Вдруг из гула перед ним возник человек, по наружности армянин, который, присев за стол напротив Ингвара, обратился к нему на своём языке. В потоке слов северянин распознал только «гареджур» и «гини», что на армянском означают «пиво» и «вино». Вероятно, незнакомец предлагал выпить, но Ингвару пить без возможности пообщаться не хотелось, он ответил только недавно выученным «я плохо говорю по-армянски» и выражением лица дал понять, что разговор окончен. Человек не стал упорствовать, улыбнулся и сел за другой стол.

Ингвар тем временем прикончил ужин и потягивал из чашки вино – его в этих краях любили больше пива. Как и на улицах, здесь на северянина глазели многие; чтобы отвлечься и не чувствовать себя ярмарочным товаром, юноша и сам решил больше смотреть по сторонам. Люд в заведении тёрся самый разнообразный, многие где-нибудь в другом месте показались бы подозрительными, но тут и говорить о таком бессмысленно – потому как где ещё собираться подозрительным людям, если не в придорожных трактирах. Впрочем, Ингвар нашёл себе зрелище поприятнее: в зале были женщины.

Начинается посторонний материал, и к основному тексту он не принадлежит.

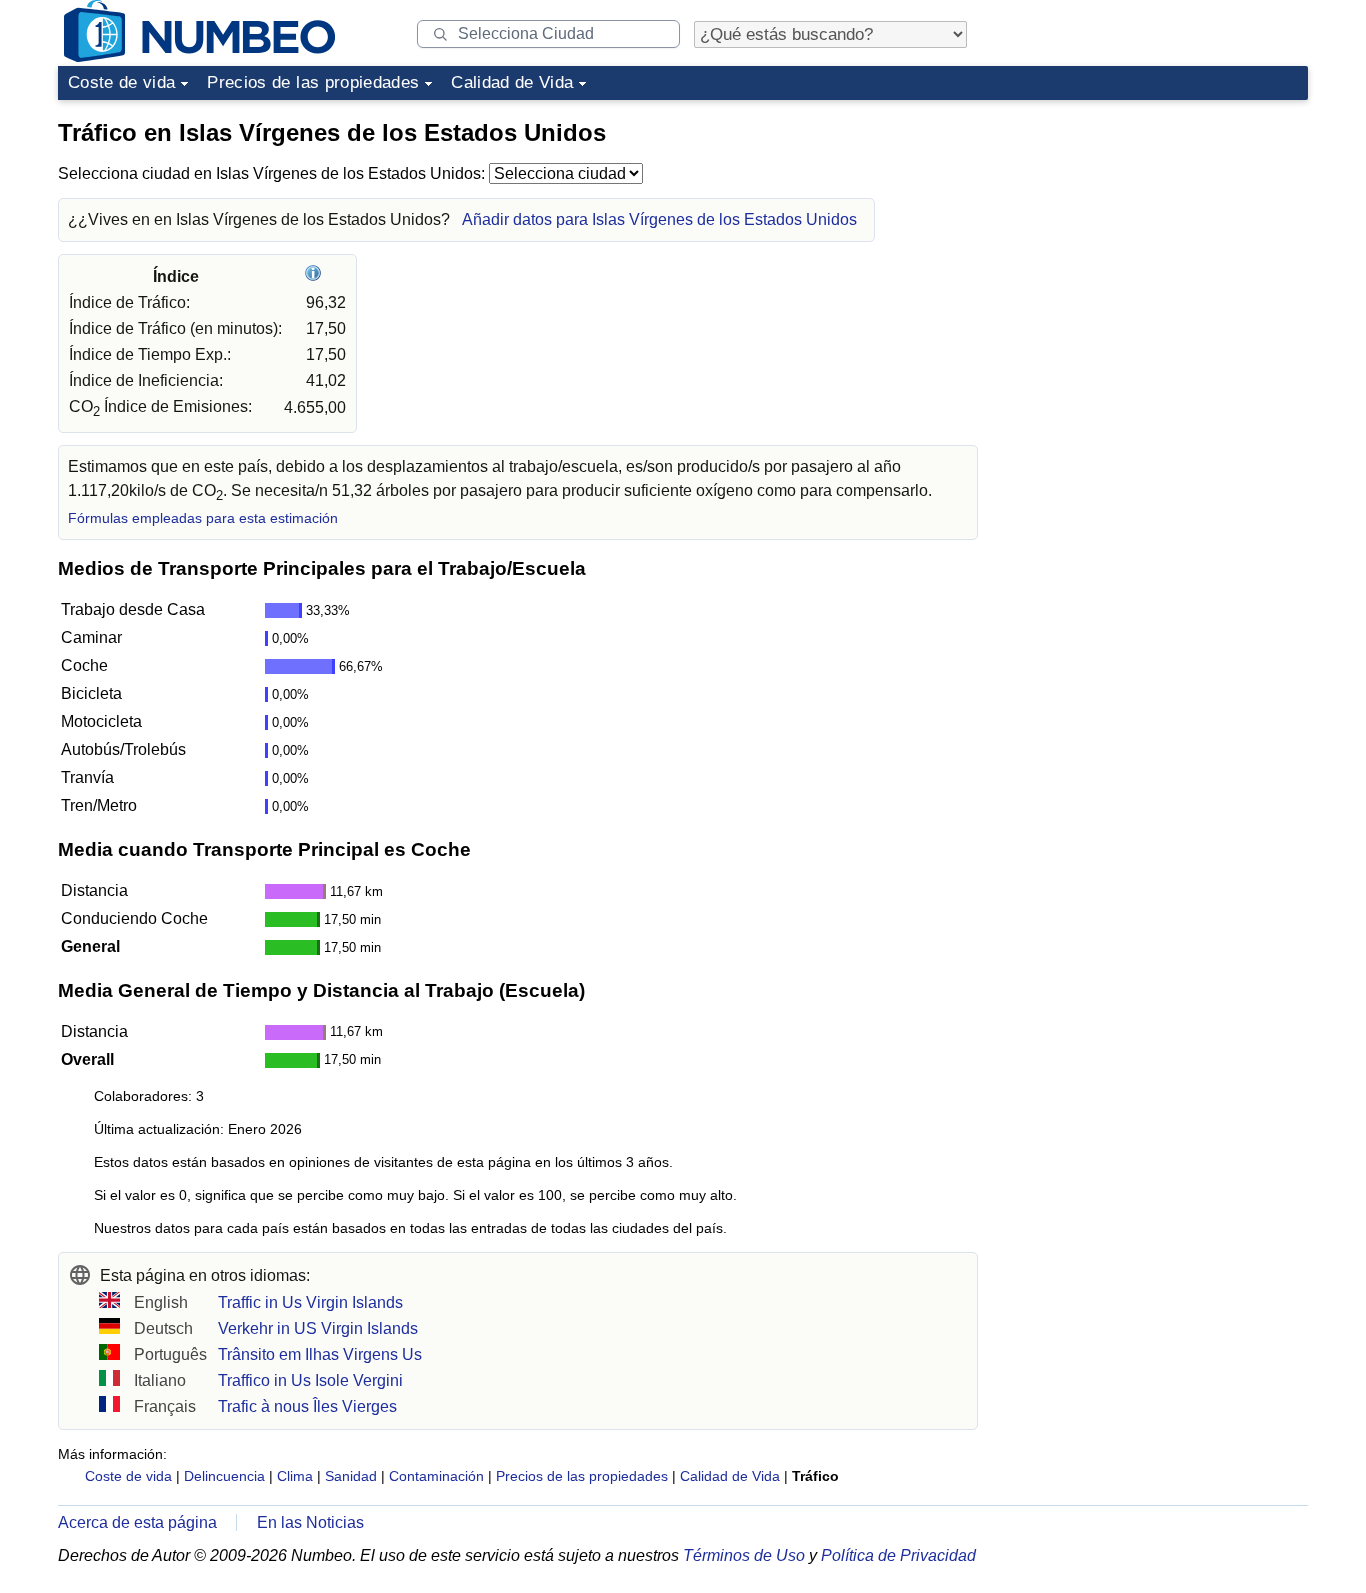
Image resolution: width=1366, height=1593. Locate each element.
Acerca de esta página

Не считая толстой жены трактирщика, между столами сновали несколько девушек, судя по всему, дочки и служанки хозяина. Они собирали грязную посуду, протирали столешницы, помогали разносить блюда и напитки. Посетители частенько провожали их нецеломудренными взглядами, однако причинить им какую-либо обиду никто не решался: хозяина постоялого двора уважали, а он за такие вещи нещадно выставлял посетителей прочь. Из трёх девушек – одна совсем юна, правильнее назвать её девочкой, а вот другие две уже вошли в возраст и смотрелись если не красавицами, то вполне привлекательными особами. И уж тем более они являлись таковыми для Ингвара, многие месяцы жившего походной жизнью и видавшего женщин только в особенно сладких снах. Обе девушки, темноволосые, кареглазые, сильно напоминали ему ту, убитую в лесу. Ингвар с тревогой отметил, что теперь каждая мысль о женщинах, ведёт его к ней, как бы интереса к прекрасному не потерять… Наблюдал он незаметно, так робкие дети украдкой поглядывают на запретные сласти; если появлялась возможность встретиться взглядом, то всегда отводил глаза. Дома, да и в былых походах, Ингвар не раз убеждался: женщины отчего-то находят его красивым, и всё-таки осознание этого хотя и тешило самолюбие, но никак не влияло на его умение с ними общаться. Нет, конечно же, на славных праздничных играх и вечорах он вместе с остальной ладожской молодежью веселился, однако, когда ему приходилось общаться с девицами лицом к лицу, в одиночку, у него резко возникали сложности даже с построением слов друг за другом. Со временем неловкость проходила, но из-за этого он обычно не стремился к знакомству первым, по крайней мере, если девушка не увлекала его настолько, что и стерпеть нельзя.

В Царьграде один из стражников Ставроса как-то раз взял северянина с собой в публичный дом. Ингвар, тогда ещё совсем подросток, запомнил этот поход надолго, пожалуй, даже навсегда, но желания оказаться там вновь у него не возникало. Чувство чего-то ненастоящего, постановочного преследовало его там повсюду, он будто бы оказался на площадных театральных подмостках. В дальнейшем ему стоило большого труда избавиться от мысли, что теперь он знает о женщинах всё необходимое.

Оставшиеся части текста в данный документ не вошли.